(Excerpts from a dataset)

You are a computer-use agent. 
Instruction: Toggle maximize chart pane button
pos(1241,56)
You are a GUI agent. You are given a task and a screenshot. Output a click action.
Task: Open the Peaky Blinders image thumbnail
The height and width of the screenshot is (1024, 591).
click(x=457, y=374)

--

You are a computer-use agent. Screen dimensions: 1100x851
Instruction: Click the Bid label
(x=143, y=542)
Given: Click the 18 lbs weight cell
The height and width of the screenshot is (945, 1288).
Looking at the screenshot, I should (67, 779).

• **The task**:
Which lines in the records above contain the string "agent"? Copy them.

• **Exercise result**:
You are a computer-use agent. 
You are a GUI agent. You are given a task and a screenshot. Output a click action.
You are a computer-use agent. Screen dimensions: 1100x851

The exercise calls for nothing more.